If you’ve been frequenting this site over the past couple of years, you’ve come across a couple of posts featuring Leeds, UK-based indie rock/post-punk quintet AUTOBAHN. And you may recall that with the release of 2015’s debut effort Dissemble, the British quintet comprised of Craig Johnson (vocals) Michel Pedel (guitar) and Gavin Cobb (guitar), Daniel Sleight (bass) and Liam Hilton (drums) received attention both nationally and across internationally for a sound that was influenced by Joy Division and their legendary producer Martin Hamett; in fact, the band has openly admitted that they wrote and recorded the album imagining what Hannett would have done with them in the studio. However, as the story goes, sometime before they were about to write and record the material, which would comprise their forthcoming sophomore full-length effort The Moral Crossing, the members of the band decided to give up their long-held practice room, which had doubled as a hardcore punk venue, and build their own space.
They found a former double-glazing firm under a disused bridge in Holbeck, Leeds’ red light district and despite having no real experience building a studio from scratch, they undertook the job. And after finishing the studio, the band’s Craig Johnson then taught himself how to produce and record an album — with the boring desire to create their own sound and be in control of their own artistic vision. “I was down there nearly every night,” Johnson recalls. “It was pretty horrible at times, but worth the pain to have control over everything.
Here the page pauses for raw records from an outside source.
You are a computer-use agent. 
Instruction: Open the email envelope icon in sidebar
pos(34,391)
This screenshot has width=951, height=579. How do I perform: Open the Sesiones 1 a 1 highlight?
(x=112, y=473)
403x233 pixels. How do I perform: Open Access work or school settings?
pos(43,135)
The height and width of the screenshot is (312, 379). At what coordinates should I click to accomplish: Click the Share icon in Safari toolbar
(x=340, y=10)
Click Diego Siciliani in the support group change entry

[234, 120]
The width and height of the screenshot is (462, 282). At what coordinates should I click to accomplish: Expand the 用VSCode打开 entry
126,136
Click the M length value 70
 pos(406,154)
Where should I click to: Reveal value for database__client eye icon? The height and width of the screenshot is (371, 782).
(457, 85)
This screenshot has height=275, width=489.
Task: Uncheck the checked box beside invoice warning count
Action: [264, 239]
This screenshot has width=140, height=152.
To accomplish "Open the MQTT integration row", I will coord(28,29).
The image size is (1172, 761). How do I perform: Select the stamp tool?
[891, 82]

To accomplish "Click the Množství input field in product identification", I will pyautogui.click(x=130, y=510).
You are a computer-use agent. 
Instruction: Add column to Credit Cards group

We’ve had the chance to create the sound we want, at times it’s more melancholic, and romantic.” Of course, as they went about changing their overall sound, the band went through a change in songwriting approach, in which they went through a deliberate and painstaking process, where they constructed songs piece-by-piece as they went along rather than working to revise already created songs, as they previously did. . Lyrics came about at the end, and thematically the material finds the band focusing on birth — but in a way that emphasizes that the person “had no choice in the decision. And then it’s about the different outcomes that could happen, Which could be glorious or torturous,” Johnson explains in press notes.
Last month, I wrote about album title track “The Moral Crossing,” a single, which revealed that the band went though a bold and forceful new direction — and while retaining the angular attack of their previously released singles and of Martin Hammett-era Joy Division, the single finds the band crafting some of their most ambitious material to date, as it possesses the swooning and antehmic hooks reminiscent of Snow Patrol paired with prog rock and arena rock-like sensibility. “Future,” The Moral Crossing‘s latest single features familiar, post-punk angular guitars, four-on-the percussion, soaring synths and a rousing hook before dissolving into noisy chaos but where there are similarities between this single and its predecessor, the biggest difference to my ears is that this track reminds me quite a bit of Freedom of Choice-era DEVO or in other words, as though it comes from some brutal and ridiculous post apocalyptic future that kind of resembles our own.